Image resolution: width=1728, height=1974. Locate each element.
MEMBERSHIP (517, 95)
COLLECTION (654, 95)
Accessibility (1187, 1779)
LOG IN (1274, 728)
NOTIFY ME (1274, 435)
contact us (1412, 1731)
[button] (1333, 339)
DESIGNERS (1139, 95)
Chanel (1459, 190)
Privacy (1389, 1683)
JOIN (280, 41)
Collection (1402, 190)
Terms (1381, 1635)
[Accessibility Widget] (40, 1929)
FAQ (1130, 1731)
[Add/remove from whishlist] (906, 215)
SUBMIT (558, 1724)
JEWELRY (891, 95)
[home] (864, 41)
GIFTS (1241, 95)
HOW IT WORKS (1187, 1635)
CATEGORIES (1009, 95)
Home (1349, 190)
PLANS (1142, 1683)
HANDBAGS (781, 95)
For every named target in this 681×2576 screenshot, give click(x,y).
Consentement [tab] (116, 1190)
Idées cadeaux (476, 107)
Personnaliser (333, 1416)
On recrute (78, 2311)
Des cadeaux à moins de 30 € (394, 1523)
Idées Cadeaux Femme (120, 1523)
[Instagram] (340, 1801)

-- -- --

■ **Written instruction**: From the items above, pull out every line that contains the word "Accessibility", matching its case exactly, and copy those lines out in full.

■ **Output for this exercise**:
Accessibility (1187, 1779)
[Accessibility Widget] (40, 1929)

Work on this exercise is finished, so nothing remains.